Leaked documents show Trump administration plans more mining and drilling on public lands

The Trump administration looks to “streamline” the fossil fuel extraction process.

An endangered desert tortoise in the eastern Mojave Desert several miles from an old mining and railroad townsite called Ivanpah, Calif. It is not on BLM’s new priorities list. CREDIT: AP Photo/Reed Saxon
An endangered desert tortoise in the eastern Mojave Desert several miles from an old mining and railroad townsite called Ivanpah, Calif. It is not on BLM’s new priorities list. CREDIT: AP Photo/Reed Saxon

A leaked document says that extracting coal, oil, and natural gas from public lands will be the top priorities for the Bureau of Land Management under President Donald Trump, a sharp reversal from the previous administration.

The five-page list of “BLM priority work,” reported by E&E News, begins with a page on “Making America safe through energy independence” — which the administration says means opening up more land for energy development.

“It is extremely disappointing that in their first 100 days, the Trump administration has made it clear that they are going to rig the system in favor of Big Oil companies at the expense of Western stakeholders and local leaders who wish to craft smart and balanced forms of energy development on our public lands,” Chris Saeger, executive director of the Western Values Project, a western conservation group, said in a statement emailed to ThinkProgress.

The priorities document and its accompanying communication guidance calls on the agency to streamline oil, gas, and coal leasing and permitting and to streamline pipeline, transmission, and solar and wind projects. The document also has priorities for conservation, military and law enforcement activities, bureaucratic efficiencies, and “serving the American family.”

BLM was in the news last week, as well, after it replaced a picture of a child and an adult at a park with a picture of coal as the lead image on its website.

Saeger called the memo a “not-so-subtle wink” at Big Oil and “confirmation that we have indeed returned to the days of “Drill Baby Drill,” when lawsuits and conflict ruled the day on Western public lands.”

A spokesperson for the agency told E&E News that the list was “assembled by the team at BLM to clearly lay out our continued commitment to ensure opportunities for commercial, recreation and conservation activities on BLM-managed lands.” BLM, part of the Department of the Interior, is responsible for overseeing 261 million acres of public lands.

The new priorities reflect what Trump emphasized repeatedly during his campaign: That the United States should drill and mine more public lands. Trump has also been aggressively supportive of the coal industry and has praised natural gas. So far, under the Trump administration, the Department of the Interior has rescinded a rule that would have ensured taxpayers are fairly compensated for coal mined on public lands, and Secretary Ryan Zinke has said that there is “no such thing” as clean energy.

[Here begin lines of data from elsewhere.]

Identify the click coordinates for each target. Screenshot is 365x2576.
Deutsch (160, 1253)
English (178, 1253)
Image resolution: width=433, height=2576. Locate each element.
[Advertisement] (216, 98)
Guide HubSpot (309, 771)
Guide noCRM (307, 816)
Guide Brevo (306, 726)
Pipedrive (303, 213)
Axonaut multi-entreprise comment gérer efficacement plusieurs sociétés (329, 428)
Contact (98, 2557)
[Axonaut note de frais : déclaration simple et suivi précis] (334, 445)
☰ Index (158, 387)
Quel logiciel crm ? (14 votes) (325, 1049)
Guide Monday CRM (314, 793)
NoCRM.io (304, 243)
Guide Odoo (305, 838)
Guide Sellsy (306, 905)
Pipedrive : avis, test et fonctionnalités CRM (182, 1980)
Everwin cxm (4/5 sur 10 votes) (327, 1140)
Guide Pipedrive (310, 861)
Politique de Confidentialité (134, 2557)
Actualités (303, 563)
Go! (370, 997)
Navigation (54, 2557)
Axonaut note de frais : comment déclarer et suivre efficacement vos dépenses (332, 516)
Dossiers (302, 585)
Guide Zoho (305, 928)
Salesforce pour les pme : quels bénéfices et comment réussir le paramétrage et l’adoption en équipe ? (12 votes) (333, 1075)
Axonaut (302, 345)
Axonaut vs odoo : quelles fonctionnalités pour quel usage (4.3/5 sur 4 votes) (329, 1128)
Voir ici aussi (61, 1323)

Trump has also emphasized efficiency and downsizing the government. In the BLM priorities document, streamlining is mentioned seven times, mostly for fossil fuels, but also to “streamline NEPA processes to achieve efficiencies and decrease time to completion.” NEPA — the National Environmental Policy Act — includes the federal standards for environmental review. Environmental impact statements, which are developed under NEPA, are one of the cornerstones of environmental policy in the United States, allowing the public to learn about and comment on large-scale projects.

The Obama administration also took steps to streamline NEPA at the Department of the Interior, largely in order to more rapidly approve renewable energy projects, Law360 reported. Obama also signed the Fixing America’s Surface Transportation Act (FAST Act) in 2015 to improve NEPA review — that time for infrastructure, energy, and manufacturing projects.

Overall, though, the leaked document shows a dramatic change in direction for the agency. The conservation page, for instance, does not include references to national monuments or wilderness lands —instead leading with a priority to “achieve appropriate management levels for the Wild Horse and Burro Program.” The page on “restoring our sovereignty” does not mention any tribal considerations. Instead, it focuses on several areas of law enforcement and military defense.

The document names Operation Reclaim our Arizona Monuments (ROAM), a multi-agency effort to patrol the Arizona border, and “Southern Border actions” as priorities. There are some 20 million acres of public land along the United States’ border with Mexico, where Trump has promised to put a wall.